**Task to carry out**
Rewrite the data below with every "screenshot" changed to "screen capture" and nothing else altered. Leave out the pictures.

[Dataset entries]
>> START

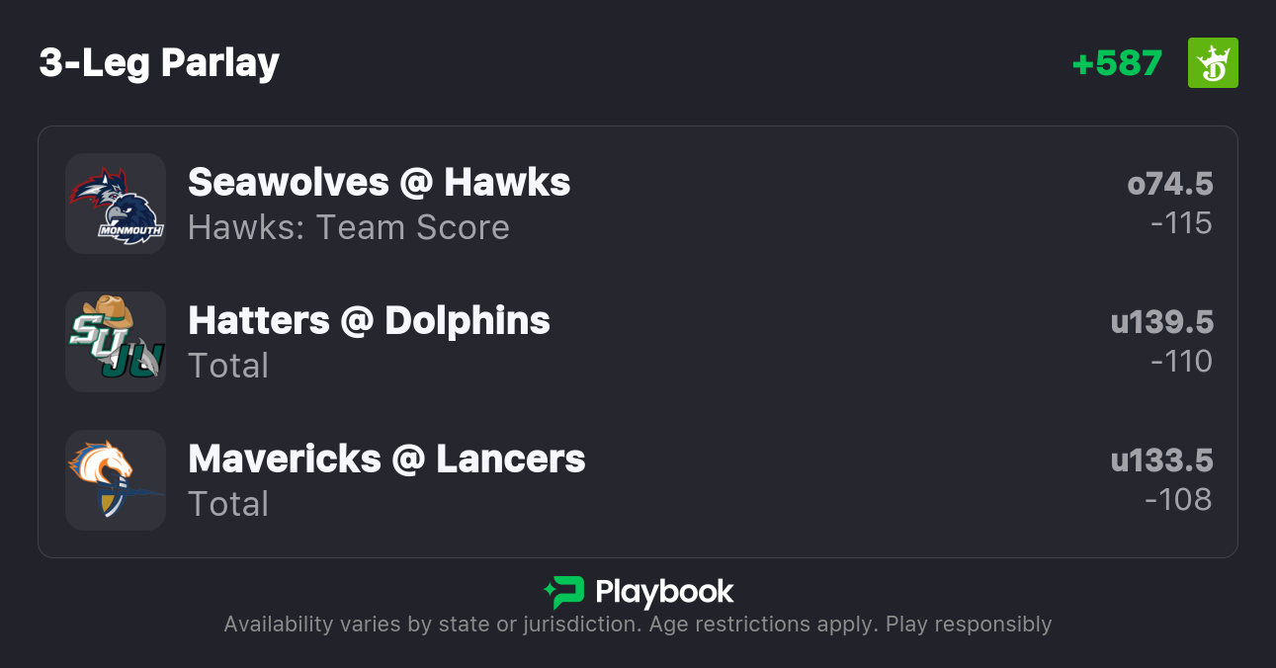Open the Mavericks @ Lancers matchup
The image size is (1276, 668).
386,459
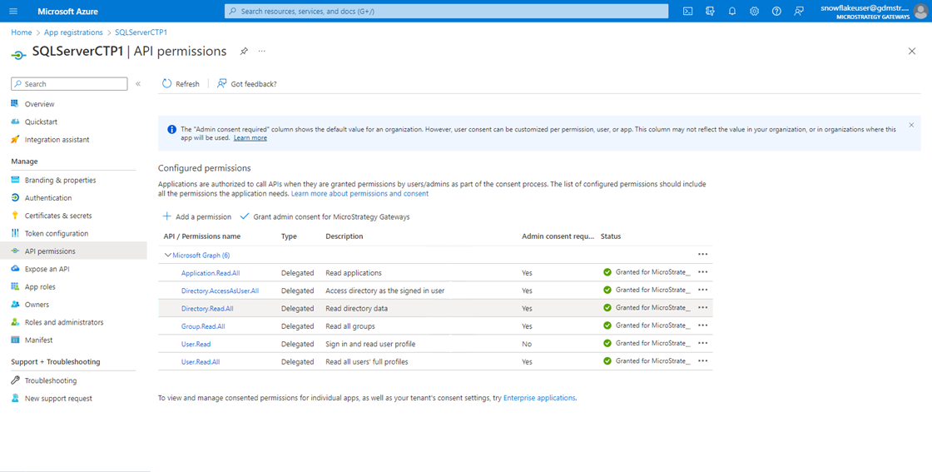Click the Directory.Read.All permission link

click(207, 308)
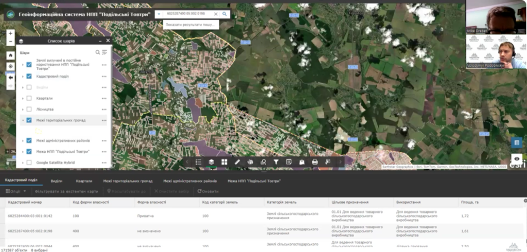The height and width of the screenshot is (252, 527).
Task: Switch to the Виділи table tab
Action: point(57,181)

>> END

**Finished answer**
Open the Mavericks @ Lancers matchup
The image size is (1276, 668).
386,459
Click the Directory.Read.All permission link

click(207, 308)
The height and width of the screen capture is (252, 527).
Task: Switch to the Виділи table tab
Action: point(57,181)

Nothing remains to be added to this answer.